Copenhague : déception et obligation d'agir

Le 20.12.2009 dans Archives

Nous attendions énormément de ce sommet mondial, et il faut reconnaître que l'accord reste trop vague dans ses objectifs et très loin de ce qui est indispensable pour lutter contre le réchauffement climatique et les inégalités nord-sud.

Ceci étant, le catastrophisme et le défaitisme ne mèneront nulle part. Il faut maintenant analyser les causes des blocages et la manière de reprendre immédiatement  les négociations pour les surmonter.

Malgré la déception, trois acquis méritent d'être soulignés. Premièrement, la Chine et les Etats-Unis, premiers émetteurs mondiaux de gaz à effet de serre, ont pour la première fois acceptés de s'inscrire dans le cadre d'un accord global, même s'ils refusent jusqu'ici de leur donner un caractère contraignant. Quand on se rappelle ce qu'était la position de la Chine et des Etats-Unis il y a encore moins d'un an, au moment où l'Europe avait déjà pris des engagements, ceci constitue une évolution significative.

Deuxièmement, l'objectif d'un réchauffement maximal de 2 degré est écrit noir sur blanc dans l'accord, qui reconnaît par ailleurs la nécessité de tenir compte en permanence des données scientifiques.

Troisièmement, l'accord prévoit la mise en place immédiate d'un fond alimenté par les pays industrialisés à hauteur de 30 milliards de dollars dès 2010 et de 100 milliards par an a l'horizon 2020 afin d'aider les pays les plus pauvres et les plus vulnérables, comme les états insulaires et les pays africains, à lutter contre le réchauffement climatique et ses conséquences.

Ces résultats sont tout à fait insuffisants mais ils constituent le point de départ de négociations qui doivent être reprises dès le mois de janvier 2010.

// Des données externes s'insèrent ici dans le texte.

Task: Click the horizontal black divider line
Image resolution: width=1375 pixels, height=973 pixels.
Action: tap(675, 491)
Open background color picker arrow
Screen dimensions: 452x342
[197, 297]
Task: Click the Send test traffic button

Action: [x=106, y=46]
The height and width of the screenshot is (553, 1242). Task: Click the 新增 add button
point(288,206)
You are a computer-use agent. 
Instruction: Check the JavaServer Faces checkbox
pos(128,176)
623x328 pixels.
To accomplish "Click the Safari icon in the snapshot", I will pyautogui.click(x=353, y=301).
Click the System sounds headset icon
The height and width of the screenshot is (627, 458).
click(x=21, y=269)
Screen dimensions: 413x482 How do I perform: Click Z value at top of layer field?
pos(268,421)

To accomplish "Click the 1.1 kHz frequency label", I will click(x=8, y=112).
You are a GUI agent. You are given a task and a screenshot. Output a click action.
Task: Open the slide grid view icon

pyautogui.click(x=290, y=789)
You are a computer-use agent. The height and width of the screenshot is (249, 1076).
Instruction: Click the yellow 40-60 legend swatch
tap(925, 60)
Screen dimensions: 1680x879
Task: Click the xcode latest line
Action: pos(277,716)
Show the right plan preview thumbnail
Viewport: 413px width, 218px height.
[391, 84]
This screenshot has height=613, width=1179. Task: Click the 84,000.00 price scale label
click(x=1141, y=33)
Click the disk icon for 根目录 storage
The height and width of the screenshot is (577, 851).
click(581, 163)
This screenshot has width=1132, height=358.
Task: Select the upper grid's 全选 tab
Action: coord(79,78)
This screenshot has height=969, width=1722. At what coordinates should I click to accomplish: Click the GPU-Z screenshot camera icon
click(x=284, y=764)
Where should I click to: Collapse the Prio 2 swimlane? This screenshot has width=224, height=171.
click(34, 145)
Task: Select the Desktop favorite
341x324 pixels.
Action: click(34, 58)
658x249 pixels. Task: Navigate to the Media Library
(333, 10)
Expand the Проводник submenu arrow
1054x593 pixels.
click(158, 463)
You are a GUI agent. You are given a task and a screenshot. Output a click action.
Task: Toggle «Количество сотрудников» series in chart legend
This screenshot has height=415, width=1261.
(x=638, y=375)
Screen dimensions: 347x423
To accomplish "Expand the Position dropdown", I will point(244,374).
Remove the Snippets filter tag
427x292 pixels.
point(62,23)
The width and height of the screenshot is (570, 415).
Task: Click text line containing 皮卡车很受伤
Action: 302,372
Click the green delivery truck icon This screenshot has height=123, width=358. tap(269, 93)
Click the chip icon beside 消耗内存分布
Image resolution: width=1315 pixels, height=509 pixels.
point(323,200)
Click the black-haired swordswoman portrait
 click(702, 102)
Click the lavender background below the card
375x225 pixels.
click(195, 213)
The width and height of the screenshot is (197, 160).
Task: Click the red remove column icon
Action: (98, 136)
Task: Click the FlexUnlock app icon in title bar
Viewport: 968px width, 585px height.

La responsabilité internationale de la Belgique sera majeure au cours de l'année 2010 puisque nous présiderons l'Union européenne, moteur des négociations climatiques mondiales, au cours du second semestre. Ces négociations doivent viser d'abord à clarifier les objectifs de réductions des émissions globales à moyen et à long terme et à valider sur le plan international les objectifs arrêtés par l'Union européenne, à savoir une réduction des émissions de moitié d'ici 2030 et d'au moins de 80 à 95% d'ici 2050. Les pays industrialisés et les pays émergents doivent ensuite renforcer leurs engagements individuels, et les premiers doivent amplifier leur effort financier. Enfin, il faut continuer à défendre vigoureusement l'idée que ces accords doivent devenir contraignants pour l'ensemble des parties, et faire l'objet de vérifications multilatérales en toute transparence.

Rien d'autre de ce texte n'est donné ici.